• **The exercise**
In all the records below, replace "Locate an element on the screen" with "Find an element on the screen" and leave everything else unchanged.

• **Data in this exercise**
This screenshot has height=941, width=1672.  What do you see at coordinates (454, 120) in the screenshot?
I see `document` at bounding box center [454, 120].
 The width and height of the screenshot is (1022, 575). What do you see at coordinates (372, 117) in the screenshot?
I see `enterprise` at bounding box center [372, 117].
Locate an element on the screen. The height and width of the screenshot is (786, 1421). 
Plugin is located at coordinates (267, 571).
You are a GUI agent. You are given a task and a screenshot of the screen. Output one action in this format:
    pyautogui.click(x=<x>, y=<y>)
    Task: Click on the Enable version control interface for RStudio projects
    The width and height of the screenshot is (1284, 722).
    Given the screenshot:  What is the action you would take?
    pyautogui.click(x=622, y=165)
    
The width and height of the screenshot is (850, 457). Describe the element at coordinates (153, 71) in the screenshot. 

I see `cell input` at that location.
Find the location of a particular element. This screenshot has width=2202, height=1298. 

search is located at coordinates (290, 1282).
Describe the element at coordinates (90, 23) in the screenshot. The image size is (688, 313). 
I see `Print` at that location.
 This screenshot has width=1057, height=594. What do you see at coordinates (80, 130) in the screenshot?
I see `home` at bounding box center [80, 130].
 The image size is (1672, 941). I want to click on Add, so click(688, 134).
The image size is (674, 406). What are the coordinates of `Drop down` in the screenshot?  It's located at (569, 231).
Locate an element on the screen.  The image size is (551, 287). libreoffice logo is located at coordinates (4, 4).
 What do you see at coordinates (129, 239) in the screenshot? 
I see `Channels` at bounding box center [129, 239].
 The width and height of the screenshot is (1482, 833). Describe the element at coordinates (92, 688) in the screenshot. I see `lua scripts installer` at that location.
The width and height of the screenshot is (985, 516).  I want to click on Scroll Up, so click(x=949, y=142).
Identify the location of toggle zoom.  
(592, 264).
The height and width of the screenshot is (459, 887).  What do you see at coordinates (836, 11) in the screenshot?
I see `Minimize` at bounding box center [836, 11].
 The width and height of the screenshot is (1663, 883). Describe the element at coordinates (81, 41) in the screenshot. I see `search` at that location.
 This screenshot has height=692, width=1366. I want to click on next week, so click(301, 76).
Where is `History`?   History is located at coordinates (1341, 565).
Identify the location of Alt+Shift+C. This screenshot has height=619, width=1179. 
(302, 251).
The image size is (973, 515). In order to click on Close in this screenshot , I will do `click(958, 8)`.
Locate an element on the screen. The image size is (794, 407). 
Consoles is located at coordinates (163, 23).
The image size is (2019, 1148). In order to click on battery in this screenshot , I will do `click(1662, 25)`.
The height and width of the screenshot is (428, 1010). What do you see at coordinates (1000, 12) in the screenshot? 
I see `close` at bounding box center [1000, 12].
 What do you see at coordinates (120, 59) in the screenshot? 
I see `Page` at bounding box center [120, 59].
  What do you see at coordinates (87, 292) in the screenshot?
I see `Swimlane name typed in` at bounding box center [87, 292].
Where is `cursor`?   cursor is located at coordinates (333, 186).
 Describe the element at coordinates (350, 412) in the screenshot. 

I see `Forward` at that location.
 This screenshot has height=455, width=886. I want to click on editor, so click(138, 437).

• **Result**
This screenshot has height=941, width=1672.  What do you see at coordinates (454, 120) in the screenshot?
I see `document` at bounding box center [454, 120].
 The width and height of the screenshot is (1022, 575). What do you see at coordinates (372, 117) in the screenshot?
I see `enterprise` at bounding box center [372, 117].
Find an element on the screen. The height and width of the screenshot is (786, 1421). 
Plugin is located at coordinates (267, 571).
You are a GUI agent. You are given a task and a screenshot of the screen. Output one action in this format:
    pyautogui.click(x=<x>, y=<y>)
    Task: Click on the Enable version control interface for RStudio projects
    The width and height of the screenshot is (1284, 722).
    Given the screenshot:  What is the action you would take?
    pyautogui.click(x=622, y=165)
    
The width and height of the screenshot is (850, 457). Describe the element at coordinates (153, 71) in the screenshot. 

I see `cell input` at that location.
Find the location of a particular element. This screenshot has width=2202, height=1298. 

search is located at coordinates (290, 1282).
Describe the element at coordinates (90, 23) in the screenshot. The image size is (688, 313). 
I see `Print` at that location.
 This screenshot has width=1057, height=594. What do you see at coordinates (80, 130) in the screenshot?
I see `home` at bounding box center [80, 130].
 The image size is (1672, 941). I want to click on Add, so click(688, 134).
The image size is (674, 406). What are the coordinates of `Drop down` in the screenshot?  It's located at (569, 231).
Find an element on the screen.  The image size is (551, 287). libreoffice logo is located at coordinates (4, 4).
 What do you see at coordinates (129, 239) in the screenshot? 
I see `Channels` at bounding box center [129, 239].
 The width and height of the screenshot is (1482, 833). Describe the element at coordinates (92, 688) in the screenshot. I see `lua scripts installer` at that location.
The width and height of the screenshot is (985, 516).  I want to click on Scroll Up, so click(x=949, y=142).
Identify the location of toggle zoom.  
(592, 264).
The height and width of the screenshot is (459, 887).  What do you see at coordinates (836, 11) in the screenshot?
I see `Minimize` at bounding box center [836, 11].
 The width and height of the screenshot is (1663, 883). Describe the element at coordinates (81, 41) in the screenshot. I see `search` at that location.
 This screenshot has height=692, width=1366. I want to click on next week, so click(301, 76).
Where is `History`?   History is located at coordinates (1341, 565).
Identify the location of Alt+Shift+C. This screenshot has height=619, width=1179. 
(302, 251).
The image size is (973, 515). In order to click on Close in this screenshot , I will do `click(958, 8)`.
Find an element on the screen. The image size is (794, 407). 
Consoles is located at coordinates (163, 23).
The image size is (2019, 1148). In order to click on battery in this screenshot , I will do `click(1662, 25)`.
The height and width of the screenshot is (428, 1010). What do you see at coordinates (1000, 12) in the screenshot? 
I see `close` at bounding box center [1000, 12].
 What do you see at coordinates (120, 59) in the screenshot? 
I see `Page` at bounding box center [120, 59].
  What do you see at coordinates (87, 292) in the screenshot?
I see `Swimlane name typed in` at bounding box center [87, 292].
Where is `cursor`?   cursor is located at coordinates (333, 186).
 Describe the element at coordinates (350, 412) in the screenshot. 

I see `Forward` at that location.
 This screenshot has height=455, width=886. I want to click on editor, so click(138, 437).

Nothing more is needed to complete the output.